Cyclotomic
Roots of unity. Using $e^{i \theta} = \cos(\theta) + i \sin(\theta)$, and connecting them to trigonometry, etc. Features a ton of problems from Math Prize for Girls. Despite the name of the unit, cyclotomic polynomials themselves don't appear very often; the idea of roots of unity is much more prevalent.
Unit Overview
A unit featuring trigonometry, Roots of Unity, and a bit of vectors. Contrary to the name, Cyclotomic Polynomials don't appear much, rather, roots of unity is much more significant. A big idea presented in this unit is the duality between complex numbers and trigonometry - most algebraic trigonometry problems can be turned into complex numbers and vice versa. This unit is around an average B unit in difficulty, but probably on the harder spectrum of the average range.
Notable Problems
- Gauss Sum: An involved example problem with a bit of number theory mixed in.

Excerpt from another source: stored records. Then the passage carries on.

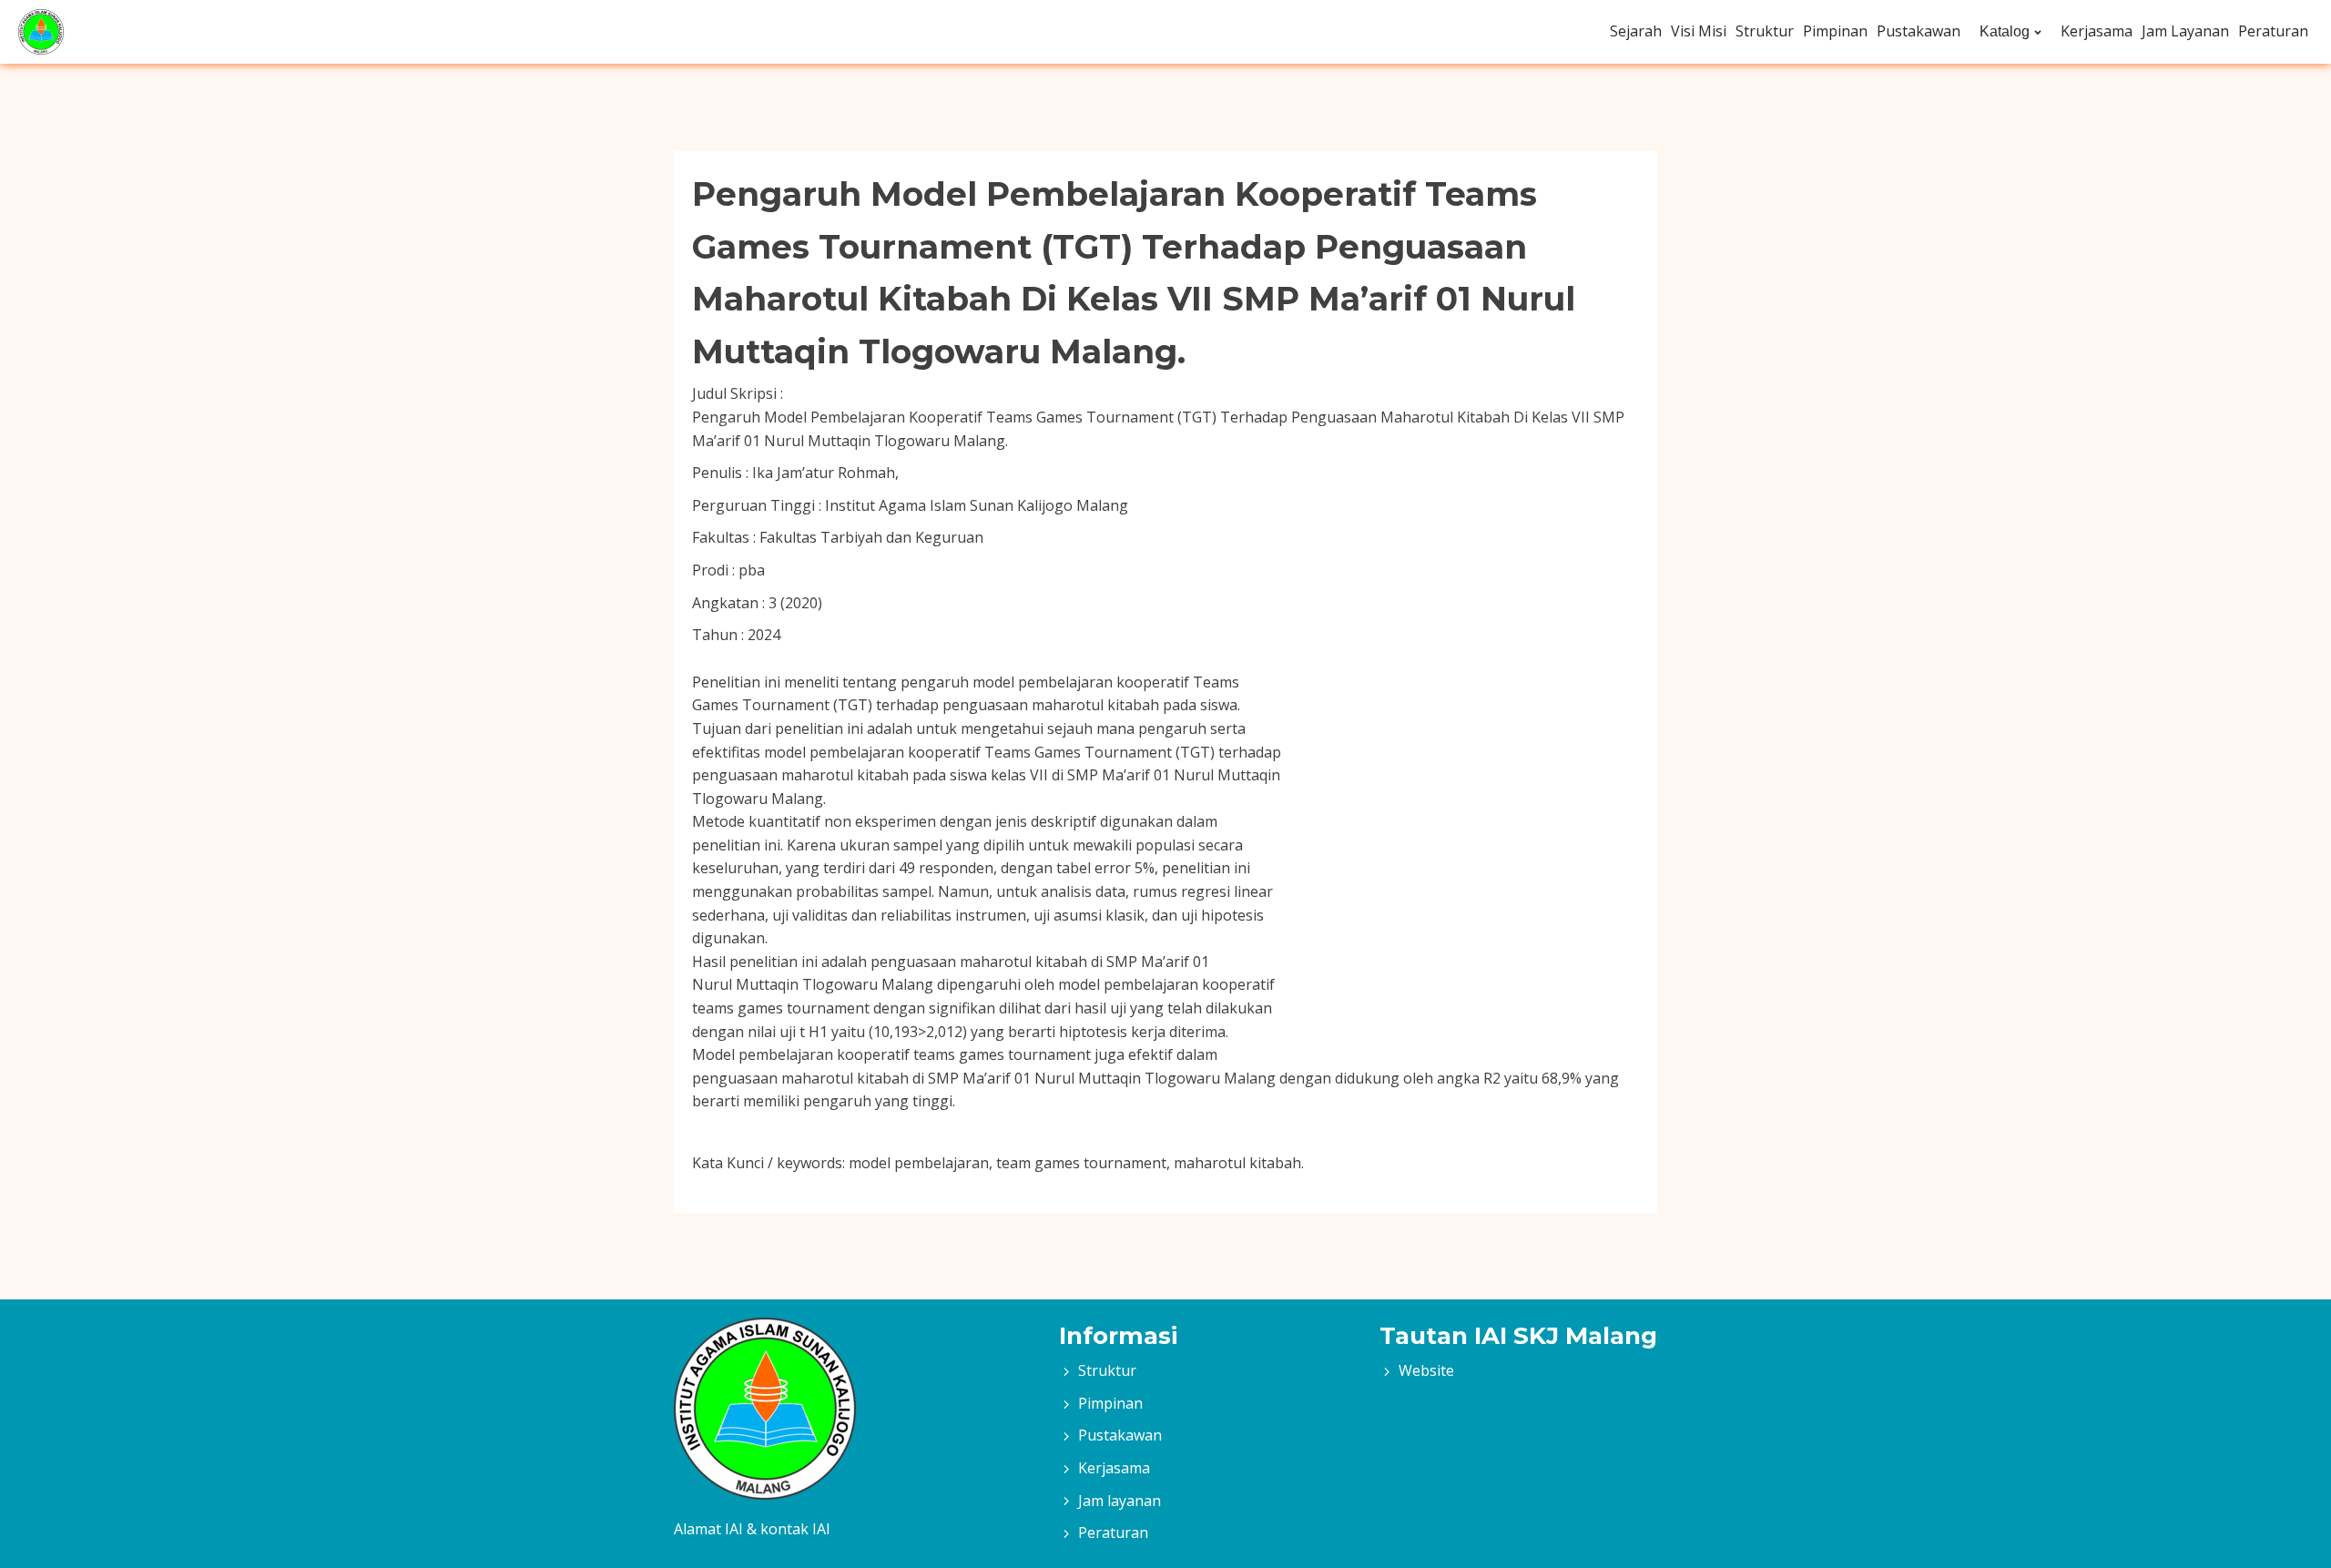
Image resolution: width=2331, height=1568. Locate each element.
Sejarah (1636, 31)
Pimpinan (1835, 31)
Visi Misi (1698, 31)
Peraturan (2273, 31)
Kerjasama (2097, 31)
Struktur (1765, 31)
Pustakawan (1918, 31)
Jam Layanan (2185, 31)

- Putnam 2015/A3: An important problem that introduces how substitutions with roots of unity make a problem much easier.
- MP4G 2016/20 : A problem that really makes you think about what roots of unity do in this scenario, featuring combo.
- IMO 1990/6 and MP4G 2017/19: Very important problems that help you find the connection between vectors and roots of unity.
Advice
This unit is pretty helpful for computational contests and has a little less relevance to olympiad problems. It is beneficial for anyone aiming to get better at late AIME algebra.